▶ [Text to read]
START
If Standing Order 78 (A) has power to judge judges, the counsel continued, it should be by a law passed by Parliament. It should have been reviewed by the Supreme Court as a Bill and determined whether it should be passed by Parliament with a simple or a two-thirds majority or a two-thirds majority plus the approval of the people at a referendum.”

If Standing Order 78 A is a law thus passed to judge the judges then the court could not intervene, he said adding that the court could not pass judgment regarding the impeachment or impeachment process. Therefore, Parliament could take on the powers of the judiciary. Because of that jurisdiction Parliament passed the Standing Orders. Standing Orders never come before the Supreme Court for review whether such Standing Orders are in conformity with the Constitution.

President’s Counsel Geoffrey Alagaratnam appearing for Ven. Maduluwawe Sobitha Thera submitted that Parliament is only supreme in its own sphere of law making and it could not take over the judicial function assigned to the Judiciary.

President’s Counsel Uditha Egalahewa appearing for a petitioner and quoting Dr. Colvin R. de Silva in his book on ‘Monkeying with the Judiciary’ said that ‘bad judges’ should be removed without harming the institution. He submitted that Standing Order 78(A) gives the PSC jurisdiction to investigate and report. It only deals with the investigation of the allegations against the judges. He argued that there is a lacuna in the law.

“If one draws a parallel with Article 38 under which the President is impeached, the guilt is found only after due inquiry in the Supreme Court. He submitted that the Standing Orders are ultra vires the Constitution. He said that under Article 13(5) the burden of proof is with the accusers whereas Standing Order 78(3) wanted the judges to disprove the charges. He also pointed out that the Standing Order does not prescribe the procedure. “Any authority which does not provide guidelines is ultra vires Article 12(1) on the ground of arbitrariness and due equal protection of the law not being granted.

“Where there is power there will be abuse of such powers,” he said adding that there is no supremacy of any organ of the state.

Counsel Chrishmal Warnasuriya also making submissions said that there is legislative lacuna as how to ‘judge a judge.’ He argued that ‘judging a judge’ could not clearly be a legislative process but should be a judicial act and the PSC could not step into the shoes of the judiciary to judge anybody other than parliamentarians.
A junior counsel for President’s Counsel Sanjeewa Jayawardane argued the Standing Orders have reversed the burden of proof. This should not have been done, the counsel contended. Attorney General (AG) Palitha Fernando PC., commencing his submissions told court that he was presenting the law as it is, without being sentimental or emotional.

The AG in his lengthy submissions told court that there was no proper reference in law before the Supreme Court. In terms of Article 125 of the Constitution the question of law should have arisen during the course of the proceedings in the Court of Appeal. He pointed out that no such dispute arose between the parties. “This is a serious question of law,” he argued. If this rule is relaxed that would open the flood gates, which is not the intention of the legislature, he noted. He also submitted that presumption of guilt granted under Article 13(5) is only limited to criminal offences.
END
▶ [Short task]
In the text on the court submissions about Standing Order 78(A), whom did President's Counsel Geoffrey Alagaratnam appear for?

▶ [Source excerpt]
START
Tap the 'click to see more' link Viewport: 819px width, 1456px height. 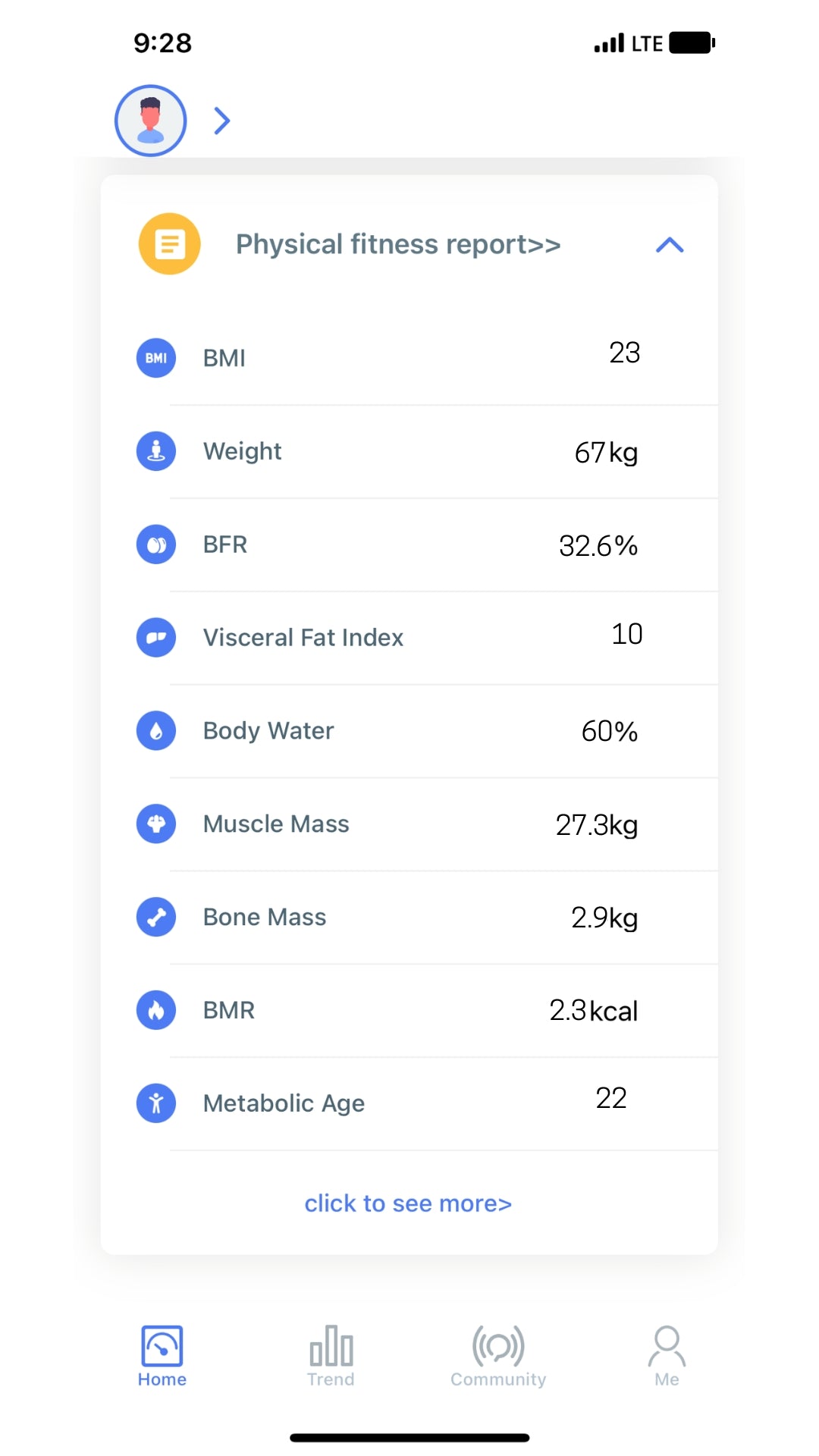[x=408, y=1203]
END
▶ [Task result]
Ven. Maduluwawe Sobitha Thera